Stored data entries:
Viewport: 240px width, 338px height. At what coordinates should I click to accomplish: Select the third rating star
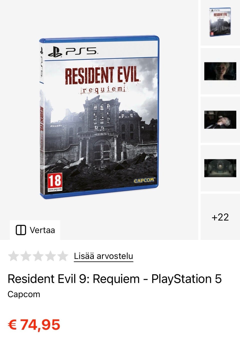[x=38, y=256]
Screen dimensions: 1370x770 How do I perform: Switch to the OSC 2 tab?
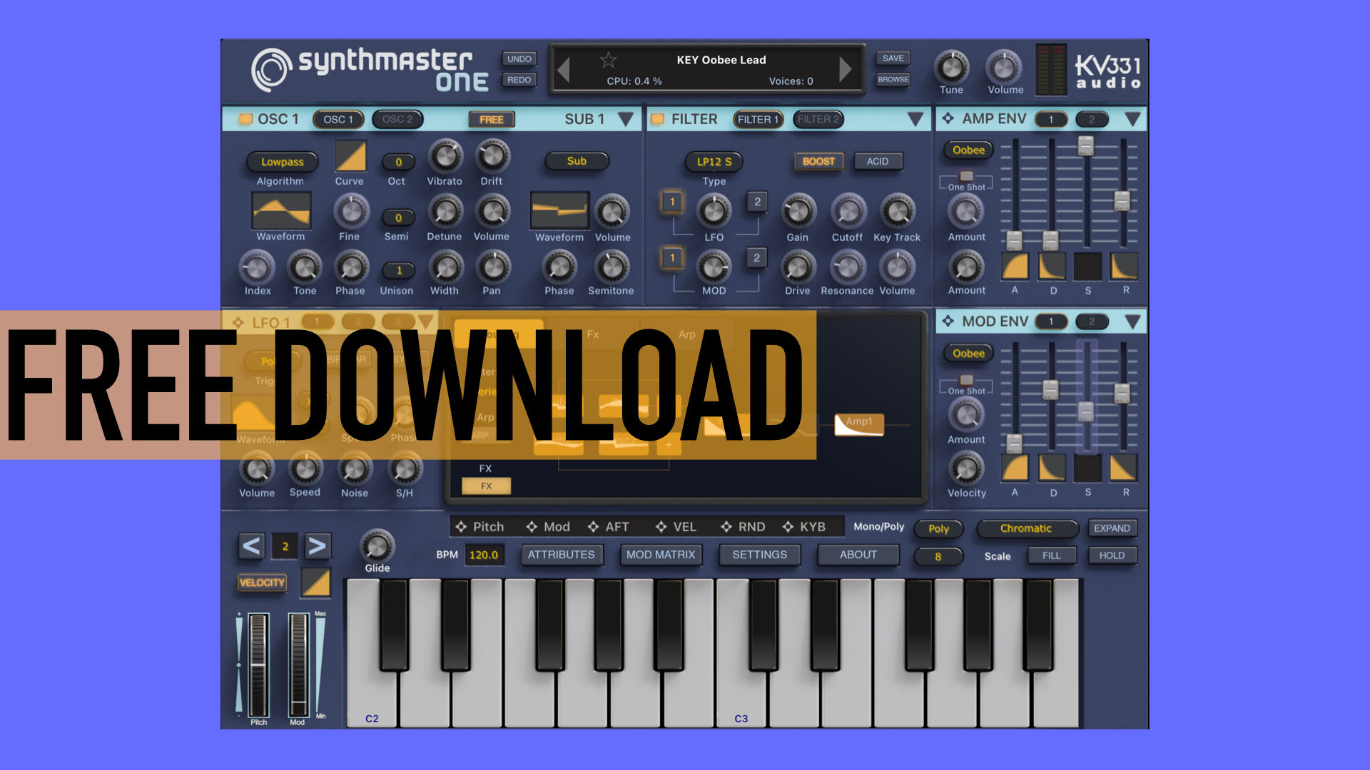[x=395, y=118]
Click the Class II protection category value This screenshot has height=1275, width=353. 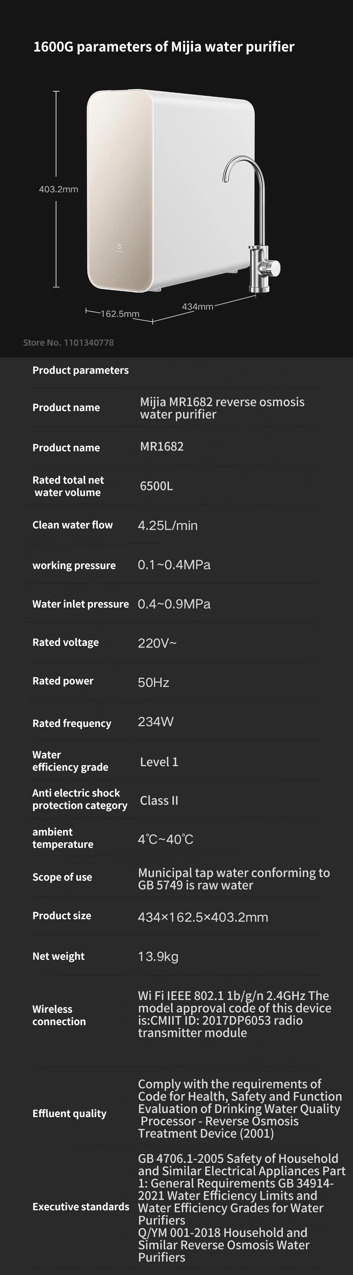[159, 800]
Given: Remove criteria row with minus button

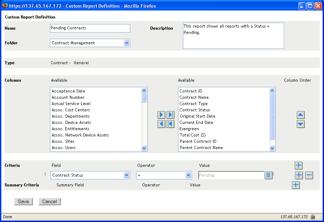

§ Given exercise
Copy the part of the records that runs from the start through the line containing "[x=395, y=118]", keeping both ends and leaving out the pictures.

§ Exercise result
Viewport: 240px width, 338px height. At what coordinates should I click to accomplish: Select the third rating star
[x=38, y=256]
Screen dimensions: 1370x770 How do I perform: Switch to the OSC 2 tab?
[x=395, y=118]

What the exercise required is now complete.